BEGIN

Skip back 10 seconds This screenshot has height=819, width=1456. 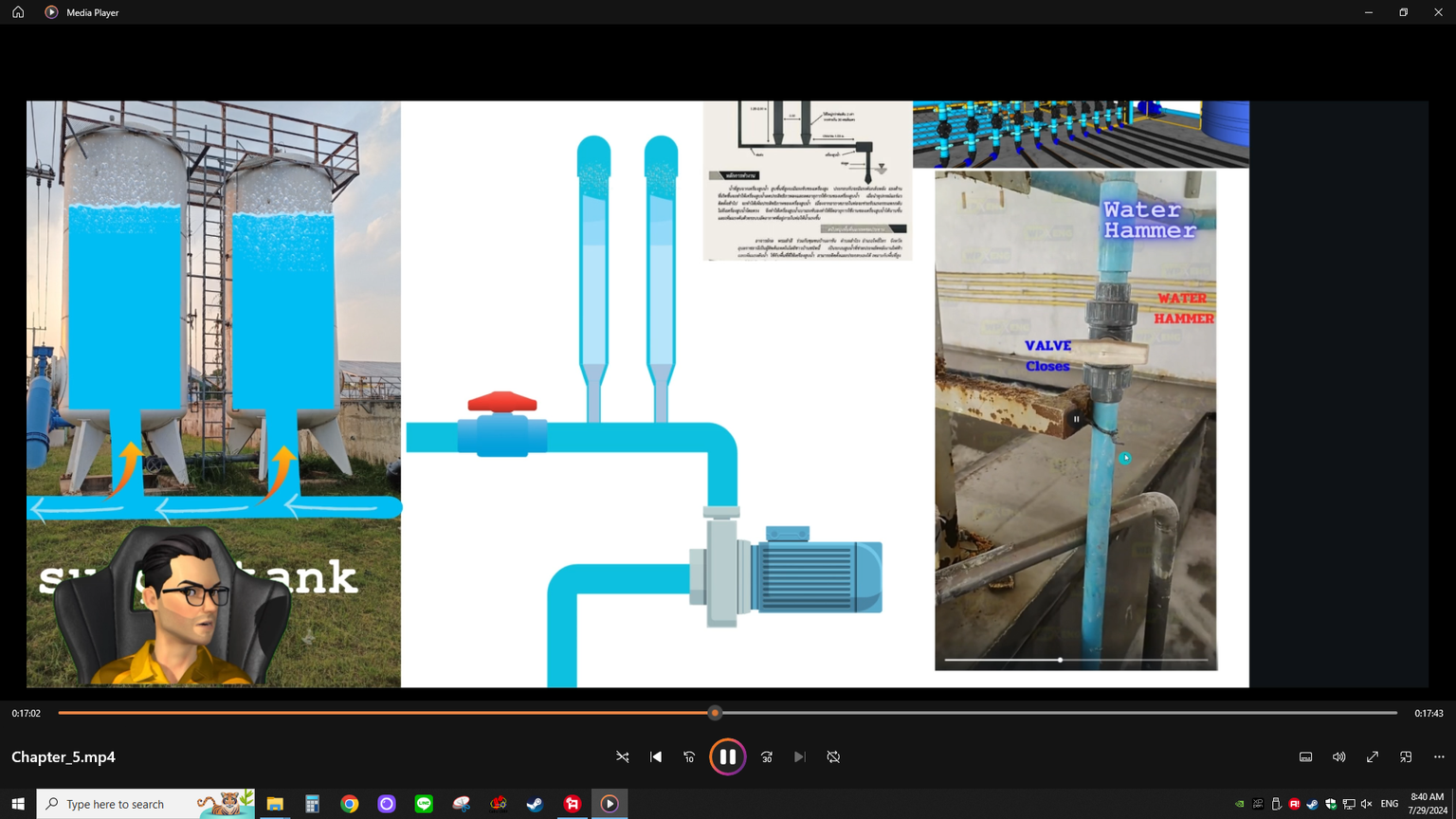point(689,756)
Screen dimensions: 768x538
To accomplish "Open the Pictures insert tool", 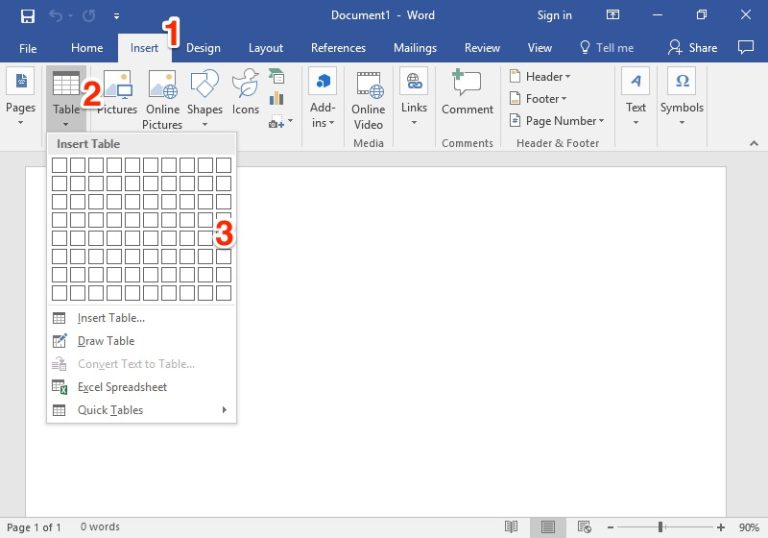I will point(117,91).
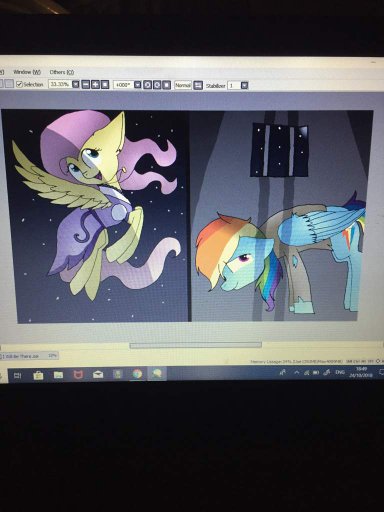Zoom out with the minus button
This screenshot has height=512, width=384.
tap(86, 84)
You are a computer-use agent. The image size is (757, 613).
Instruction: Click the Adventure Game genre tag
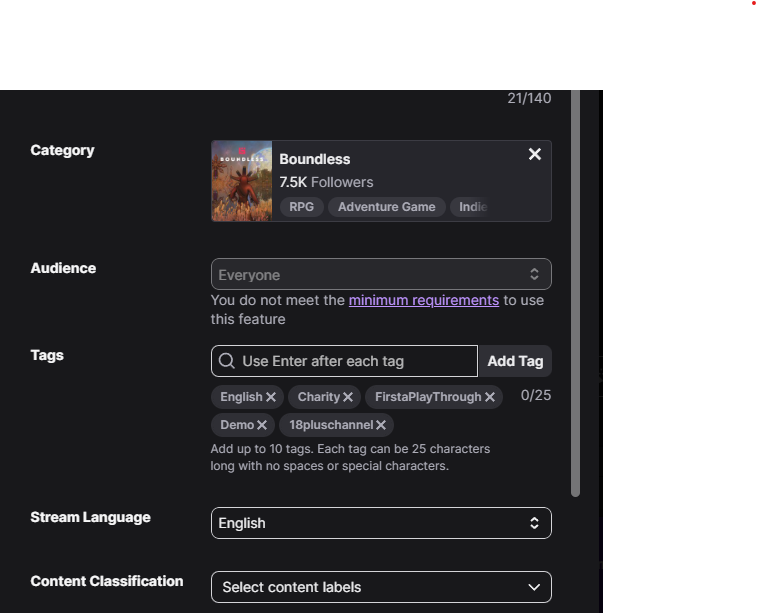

END

• **Assignment**: Word for word, restate the lines from the one containing "You are a computer-use" through the end of the listing, and nothing more. Skip the pictures.

• **Exercise output**:
You are a computer-use agent. The image size is (757, 613).
Instruction: Click the Adventure Game genre tag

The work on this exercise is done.